Another summer thriller worth a look is “The Gift,” a film about an unwelcome visitor from the past who won’t go away. (The concept can be either thrilling, see “Cape Fear,” or funny, see “What About Bob?”) It stars Jason Bateman and Rebecca Hall as a couple that has just moved back to his childhood neighborhood near Los Angeles, into one of those houses that has more windows than walls (I was reminded of the great scene in “The Bling Ring” where we watch an entire robbery through the windows.) Bateman runs into an old classmate (Joel Edgerton) who clearly thinks they were better friends than Bateman. He’s kind of weird, and he shows up at odd times.
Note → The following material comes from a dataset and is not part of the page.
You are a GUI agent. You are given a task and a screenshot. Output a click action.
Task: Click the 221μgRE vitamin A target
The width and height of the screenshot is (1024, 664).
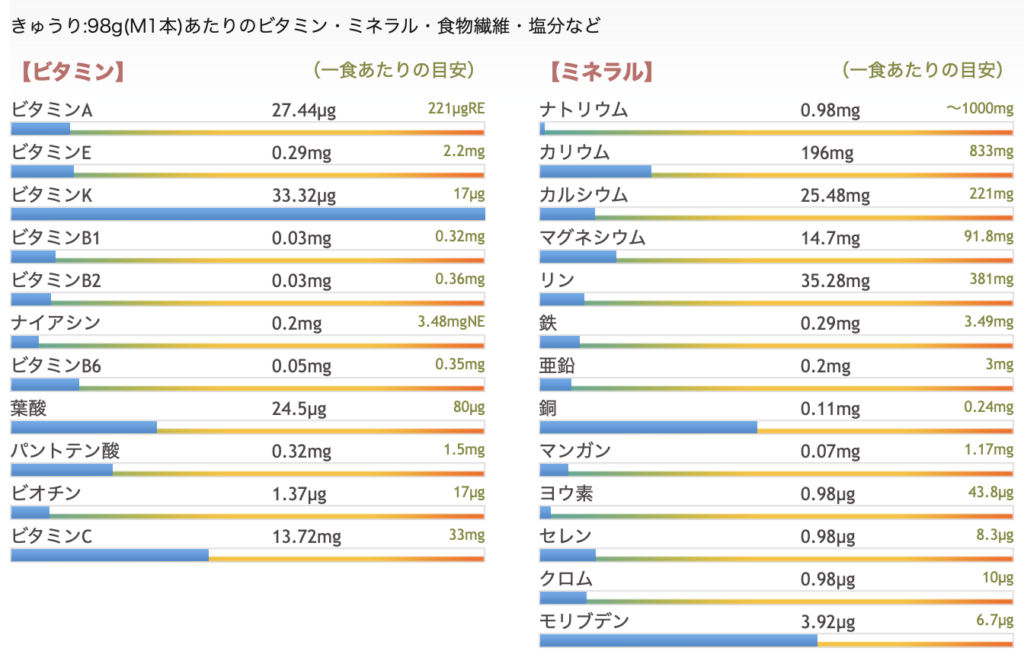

He doesn’t seem to have any other friends, and he’s not exactly in the same social strata. After a few awkward visits, Bateman tells him bluntly that they don’t want to be friends, and he needs to leave them alone.
You can see where this is going … except it doesn’t go there. This isn’t a version of “Cape Fear,” it’s a riff on that idea, a riff that turns the roles upside down in a thrilling way. Hall is at the center, because she alone doesn’t know what actually happened between these two in high school. As she tries to figure it out – and to figure out what kind of person she’s married to – the film just gets more and more interesting.
Bateman is playing the same character he always plays, except not for laughs this time. It’s as if someone binge-watched “Arrested Development” and thought, “you know, if Michael Bluth wasn’t so funny, he’d be pretty scary.” Joel Edgerton, on the other hand, is playing very much against type. I first saw him a few years ago in “Animal Kingdom” (link that) and thought, “this guy’s a pretty good actor, but he’s always going to be typecast as a bruiser.” That held up through “Zero Dark Thirty” and “The Great Gatsby.” I was surprised to discover that he played Pharaoh in “Exodus: Gods and Kings” – I did not recognize him. And now, he plays the very opposite of a bruiser. He also wrote and directed this film, and did a better job than most actors in those roles, so he’s very intentionally climbing out of the Hollywood box. That’s admirable. I’d like to see Bateman do that. I wonder if he’s capable.
I didn’t love the ending of “The Gift.” As I said earlier, Hall was the center of the film – a sort of stand-in for the viewer. But then, rather suddenly, she becomes the way that one of them is able to attack the other. At that point, she stops being a character and becomes just another plot mechanism. That’s disappointing, since it was a smart, scary, over-performing flick up until that point.